Copy everything from the line containing "1471x1511 pixels. Task: Click" down to the line containing "pyautogui.click(x=175, y=927)", including both of those lines and the requests, and leave out the pictures. Multiply each click coordinate in the answers by 2.15 and round it to a whole number, with halves rounded up.

**The records**
==*==

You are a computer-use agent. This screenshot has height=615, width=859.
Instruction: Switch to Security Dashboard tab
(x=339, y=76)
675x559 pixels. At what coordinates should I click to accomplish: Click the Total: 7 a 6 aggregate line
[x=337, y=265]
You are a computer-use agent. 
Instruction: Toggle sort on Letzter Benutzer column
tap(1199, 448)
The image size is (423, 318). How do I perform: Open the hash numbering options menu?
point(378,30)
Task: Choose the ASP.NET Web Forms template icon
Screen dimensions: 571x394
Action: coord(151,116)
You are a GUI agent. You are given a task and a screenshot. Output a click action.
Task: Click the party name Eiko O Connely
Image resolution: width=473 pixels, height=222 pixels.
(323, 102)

==*==

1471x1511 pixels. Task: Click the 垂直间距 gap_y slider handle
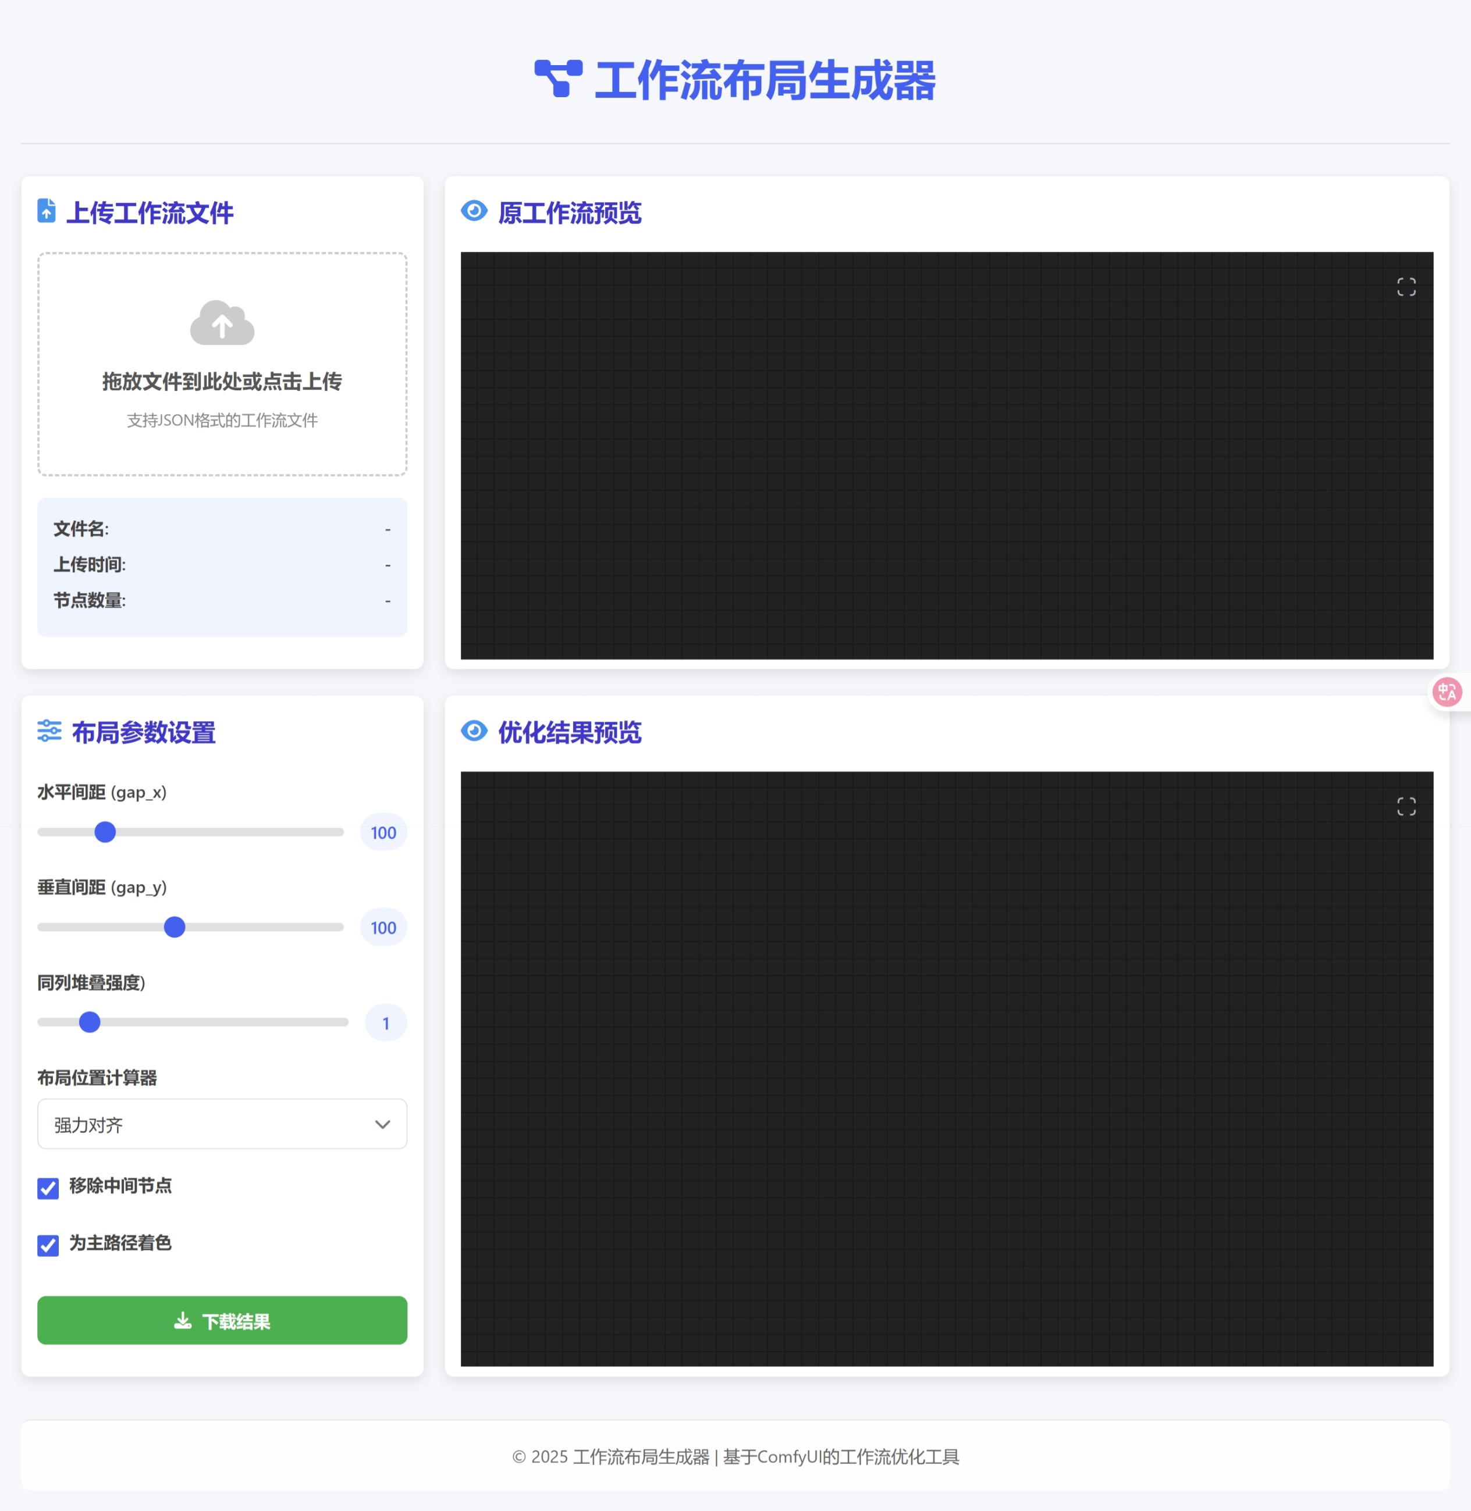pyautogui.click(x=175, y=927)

==*==

**Right answer**
1471x1511 pixels. Task: Click the 垂直间距 gap_y slider handle
pyautogui.click(x=376, y=1993)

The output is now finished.